Heroin has seen an increase in use in the United States since the early 2000s. In fact, there are three times as many people using today as there were in 2003 with deaths increasing by five times. This information is according to a report by the UN Office on Drugs and Crime, which was completed in 2016. In fact, the report has named heroin as the deadliest drug anywhere in the world.
Who is Using Heroin?
Heroin was once the drug of choice for the average poor male. He might be homeless, living out on the street, but he made very little money. Heroin could be purchased cheaply, which is why it was popular with this crowd.

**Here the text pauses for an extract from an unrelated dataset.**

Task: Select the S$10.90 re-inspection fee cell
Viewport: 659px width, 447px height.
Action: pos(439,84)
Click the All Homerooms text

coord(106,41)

Today, the typical heroin user is almost as likely to be a white collar professional or a woman from the middle class. Heroin has broken the barrier across gender, class and other categories to refute the stereotype of the average addict. You will find people all across America, in high schools, boardrooms and in high-end homes falling victim to this deadly drug.
Why More People are Using
Experts attribute the increase in heroin use to the abuse of prescription medications. Many of them are opioids prescribed for pain relief. While statistics show that medical providers are giving out fewer of these prescriptions, it also shows that prescription medication abuse has gone up.
When people cannot access the prescription medications, they turn to heroin which is easier to get and cheaper to buy. In fact, prescription use for nonmedical reasons has increased from 1.8 percent to 4.1 percent in ten years. Regulation of prescription medications aren’t solving the problem of addiction; it just allows people to turn to an even more dangerous drug. Only rehab can help addicts stop the ugly cycle.